[Stored data entries]
*****
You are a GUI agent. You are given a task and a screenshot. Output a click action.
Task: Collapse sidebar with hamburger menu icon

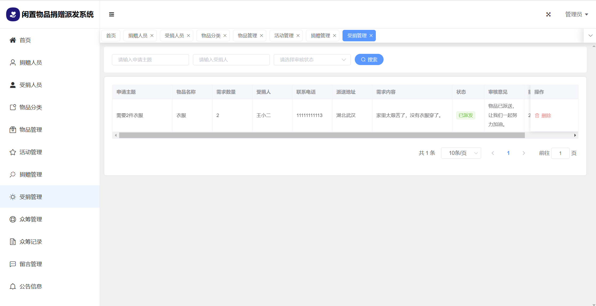click(111, 14)
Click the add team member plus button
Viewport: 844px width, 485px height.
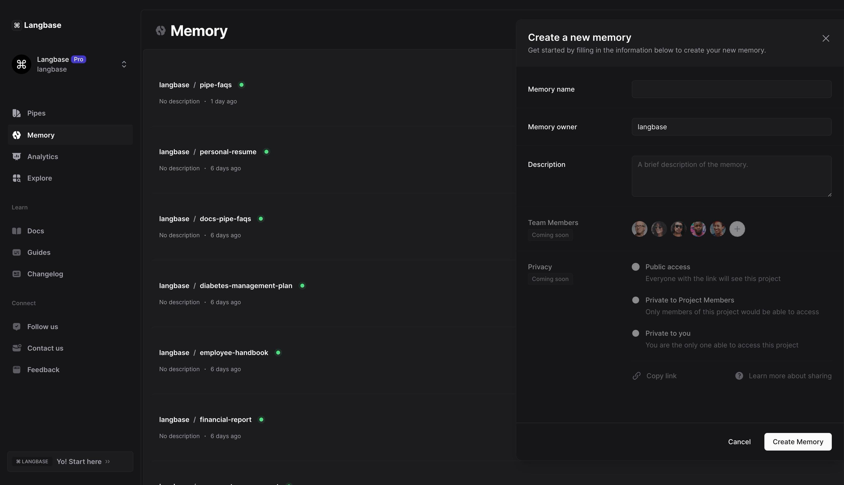click(737, 229)
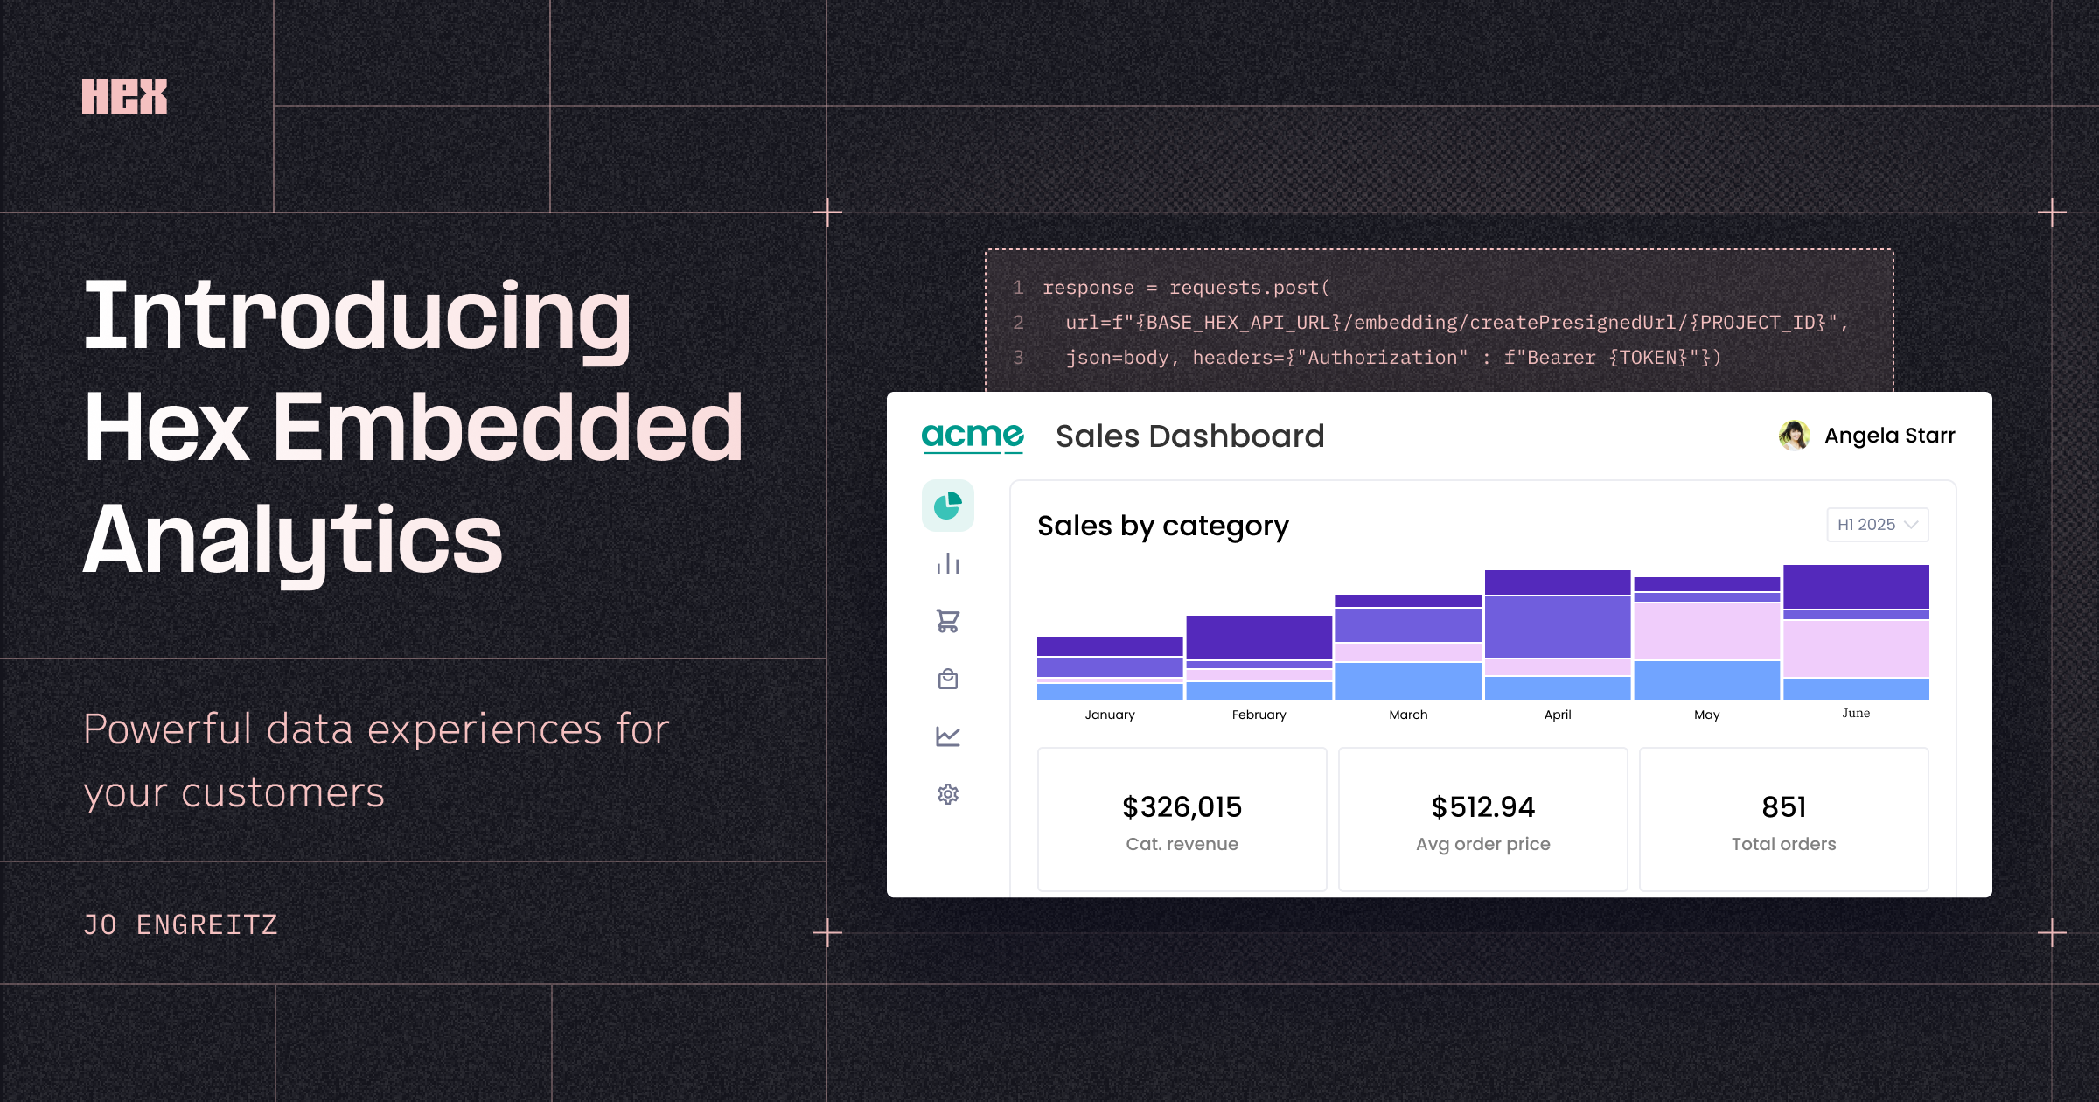This screenshot has height=1102, width=2099.
Task: Open the settings gear icon
Action: [948, 794]
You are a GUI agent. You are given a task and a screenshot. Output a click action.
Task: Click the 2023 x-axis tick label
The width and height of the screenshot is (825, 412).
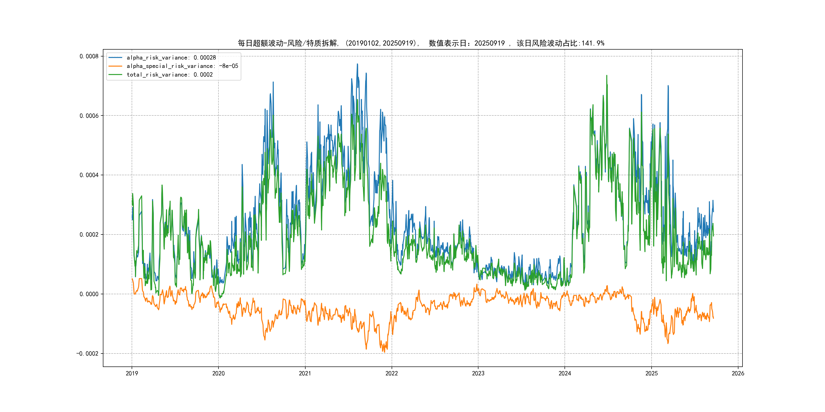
*****
Using the records above, output their complete text exactly, minus any images.

You are a GUI agent. You are given a task and a screenshot. Output a click action.
Task: Collapse sidebar with hamburger menu icon

click(111, 14)
Click the add team member plus button
Viewport: 844px width, 485px height.
click(737, 229)
This screenshot has height=1102, width=2099.
Task: Open the settings gear icon
Action: [948, 794]
You are a GUI agent. You are given a task and a screenshot. Output a click action.
Task: Click the 2023 x-axis tick label
The width and height of the screenshot is (825, 412).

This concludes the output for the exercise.